The Transformer Machine Learning (ML) architecture has been gaining considerable momentum in recent years. In particular, computational High-Energy Physics tasks such as jet tagging and particle track reconstruction (tracking), have either achieved proper solutions, or reached considerable milestones using Transformers. On the other hand, the use of specialised hardware accelerators, especially FPGAs, is an effective method to achieve online, or pseudo-online latencies. The development and integration of Transformer-based ML to FPGAs is still ongoing and the support from current tools is very limited or non-existent. Additionally, FPGA resources present a significant constraint. Considering the model size alone, while smaller models can be deployed directly, larger models are to be partitioned in a meaningful and ideally, automated way. We aim to develop methodologies and tools for monolithic, or partitioned Transformer synthesis, specifically targeting inference. Our primary use-case involves two machine learning model designs for tracking, derived from the TrackFormers project. We elaborate our development approach, present preliminary results, and provide comparisons.

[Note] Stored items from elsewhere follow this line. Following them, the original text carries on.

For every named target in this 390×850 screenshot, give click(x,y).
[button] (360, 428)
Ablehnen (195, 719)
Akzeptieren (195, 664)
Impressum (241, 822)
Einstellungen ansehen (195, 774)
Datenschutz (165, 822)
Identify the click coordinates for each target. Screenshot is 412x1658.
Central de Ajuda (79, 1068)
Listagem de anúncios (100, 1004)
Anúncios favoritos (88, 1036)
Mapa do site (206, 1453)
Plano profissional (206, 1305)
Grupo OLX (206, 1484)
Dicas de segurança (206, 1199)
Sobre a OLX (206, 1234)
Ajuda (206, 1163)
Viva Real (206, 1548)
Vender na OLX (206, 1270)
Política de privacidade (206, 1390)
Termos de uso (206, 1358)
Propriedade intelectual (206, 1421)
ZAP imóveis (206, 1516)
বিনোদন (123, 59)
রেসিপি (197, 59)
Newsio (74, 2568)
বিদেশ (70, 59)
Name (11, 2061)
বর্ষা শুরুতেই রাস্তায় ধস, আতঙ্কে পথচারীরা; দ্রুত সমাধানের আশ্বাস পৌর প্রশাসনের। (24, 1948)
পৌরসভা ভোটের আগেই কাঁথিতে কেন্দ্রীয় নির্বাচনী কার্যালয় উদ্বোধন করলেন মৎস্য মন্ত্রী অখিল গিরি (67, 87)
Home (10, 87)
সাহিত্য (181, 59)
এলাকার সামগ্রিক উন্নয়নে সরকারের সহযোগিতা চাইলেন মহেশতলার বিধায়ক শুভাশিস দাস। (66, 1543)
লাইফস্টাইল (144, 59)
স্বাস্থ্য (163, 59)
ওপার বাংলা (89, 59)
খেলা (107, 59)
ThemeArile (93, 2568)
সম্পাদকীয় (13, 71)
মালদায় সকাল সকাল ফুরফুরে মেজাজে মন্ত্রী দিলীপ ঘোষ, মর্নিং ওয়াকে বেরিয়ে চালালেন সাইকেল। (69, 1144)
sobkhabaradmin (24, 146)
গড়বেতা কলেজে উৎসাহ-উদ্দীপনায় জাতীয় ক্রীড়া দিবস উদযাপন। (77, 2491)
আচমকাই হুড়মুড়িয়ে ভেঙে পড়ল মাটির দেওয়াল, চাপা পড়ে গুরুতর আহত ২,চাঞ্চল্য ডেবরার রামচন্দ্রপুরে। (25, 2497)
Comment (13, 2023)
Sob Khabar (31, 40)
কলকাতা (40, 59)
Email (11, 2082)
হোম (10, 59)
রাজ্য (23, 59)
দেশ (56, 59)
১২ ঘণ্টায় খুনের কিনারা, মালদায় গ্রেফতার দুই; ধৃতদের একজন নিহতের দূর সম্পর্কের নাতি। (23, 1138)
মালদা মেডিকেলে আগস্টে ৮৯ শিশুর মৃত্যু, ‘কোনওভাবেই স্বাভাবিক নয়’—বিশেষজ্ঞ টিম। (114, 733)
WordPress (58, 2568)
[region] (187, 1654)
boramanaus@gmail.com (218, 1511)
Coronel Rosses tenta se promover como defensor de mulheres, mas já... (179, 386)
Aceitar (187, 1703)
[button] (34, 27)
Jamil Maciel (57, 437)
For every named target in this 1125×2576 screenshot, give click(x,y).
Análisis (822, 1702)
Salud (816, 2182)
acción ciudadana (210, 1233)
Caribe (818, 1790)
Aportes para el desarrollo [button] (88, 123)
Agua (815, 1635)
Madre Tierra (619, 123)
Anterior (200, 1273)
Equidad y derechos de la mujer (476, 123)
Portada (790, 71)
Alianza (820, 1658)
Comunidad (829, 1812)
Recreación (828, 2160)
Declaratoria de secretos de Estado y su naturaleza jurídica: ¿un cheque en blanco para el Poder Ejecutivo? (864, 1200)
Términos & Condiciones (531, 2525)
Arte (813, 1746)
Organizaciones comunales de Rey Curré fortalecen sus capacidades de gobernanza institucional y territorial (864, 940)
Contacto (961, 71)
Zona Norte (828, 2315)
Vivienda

翻译：近年来，Transformer机器学习架构获得了显著的发展势头。特别是在计算高能物理任务中，如喷注标记和粒子径迹重建，已通过Transformer实现了有效解决方案或取得了重要进展。另一方面，采用专用硬件加速器（尤其是FPGA）是实现在线或伪在线延迟的有效方法。目前，基于Transformer的机器学习在FPGA上的开发与集成仍在进行中，现有工具的支持非常有限甚至缺失。此外，FPGA资源存在显著限制。仅考虑模型规模，虽然较小模型可直接部署，但较大模型需要以合理且理想情况下自动化的方式进行划分。我们致力于开发面向推理的、整体或分块Transformer综合方法与工具。我们的主要用例涉及源自TrackFormers项目的两种用于径迹重建的机器学习模型设计。本文详细阐述了开发方法，展示了初步结果，并提供了对比分析。